Dark patterns in cookie banners are really common nowadays. As you’ve likely experienced it somewhat forces “consent” upon you
These dark patterns manipulate consent and are therefore still able to collect personal data from as many people as possible.
It seems the more we migrate our lives into the digital realm, the harder it becomes to control our privacy at all. The line between our private and public lives has become so blurred by technology, that the online representation of ourselves is often more intimate and more exposed than our real life personas.
A continuous and permanent catalog of our lives is inscribed in the history of the internet forever. Our lives are quite literally an open book.
We’ve been conditioned to hand over personal information to every platform or service we sign up to, or we are simply locked out of “the system”. We sacrifice more and more details about ourselves unnecessarily, so businesses can manipulate us into buying more things.
Can GDPR be a tool for Censorship?
While a well-meaning step in the right direction towards greater user privacy, GDPR has been criticized for preventing the publication of sensitive information in investigative journalism.
In Romania, a group of journalists working on an anti corruption story were told by the government that they could not publish their findings. They were also asked to give up their sources and were threatened with a fine of up to 20 million euros.
Romania is not a unique example. Other stories are emerging from different places including Hungary, Poland, and Slovakia.
It is crucial that data protection laws are enforced in a way that balances the need for privacy with the need for free speech and the public’s right to know. Individuals, organizations and governments must work together to ensure that data protection laws are not used as a tool for censorship and repression, but rather as a way to protect citizens’ rights and privacy.
Laws, loopholes and lack of privacy
While the misuse of GDPR has been a cause for concern, not having any data protection laws is hardly a better solution.
The legal system in the US has both state level and federal level laws. So far there has not been a federal law protecting data privacy. Everytime there is a court case regarding this issue, Supreme Court judges use a collection of previous cases from different states to make their verdicts.
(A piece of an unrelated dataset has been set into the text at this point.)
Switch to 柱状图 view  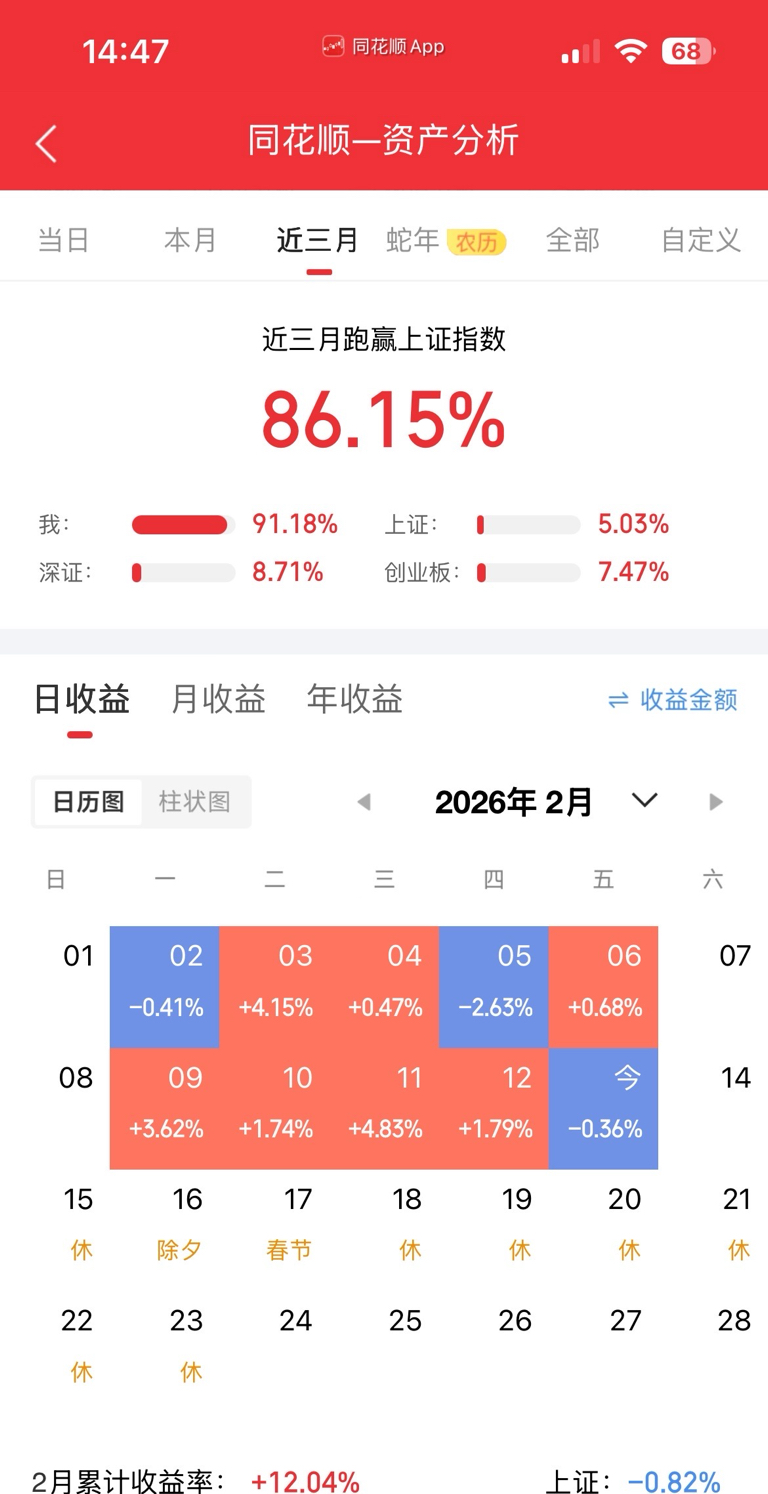194,802
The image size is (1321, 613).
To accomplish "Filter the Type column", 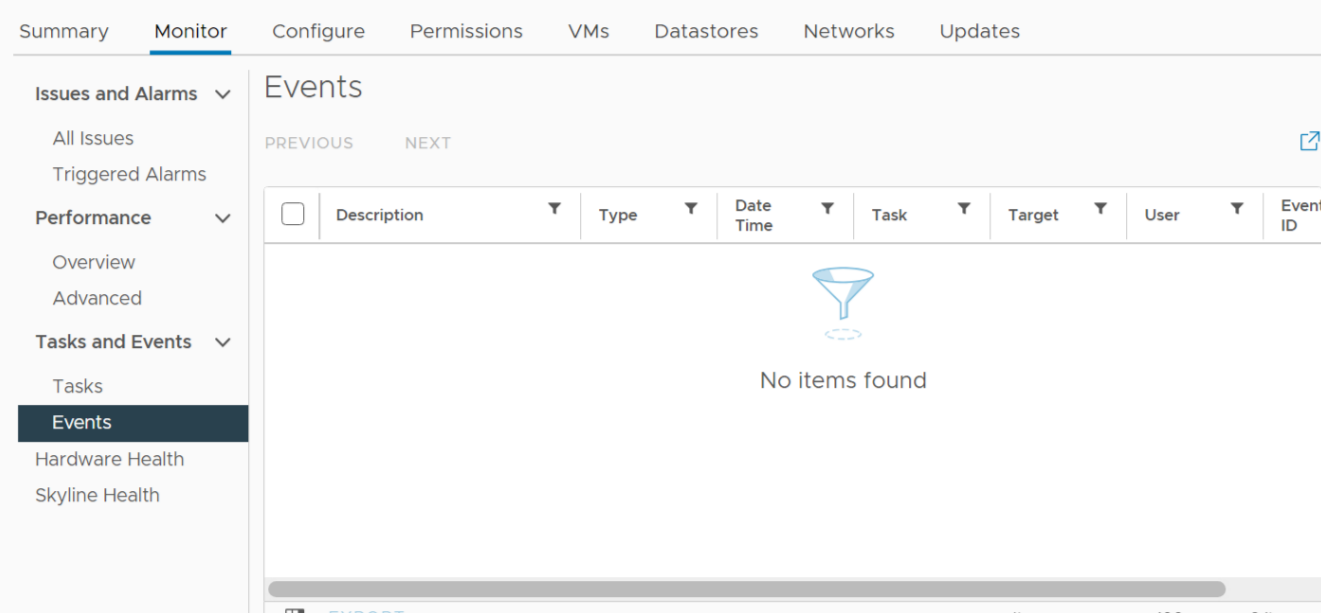I will (691, 208).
In recent years there have been many attempts by lawmakers in Congress to address this issue--but none have made it very far. Bills such as S-1670 (the "Data Security and Breach Notification Act") and H-R 3180 ("Privacy Notice Requirements for Online Behavioral Advertising") are currently pending before Congress as of 2023; if passed they would establish some basic requirements for companies operating online services with US users (though these requirements would still be less stringent than those imposed by GDPR).
Across the Pacific Ocean , China has scaled up its mass surveillance technologies, which are the most sophisticated in the world. Rather than moving towards privacy-respecting policies, surveillance has permeated into the social landscape, with thousands of companies collecting data about their users. According to the China Internet Network Information Center (CNNIC), there were 772 million internet users as of 2018-- more than half of all people living in the country.
Though In 2021, China passed their own data protection laws. It was similar to Europe’s General Data Protection Regulation, but the law did not protect users from ruling Communist parties’ own surveilland and data collection actions.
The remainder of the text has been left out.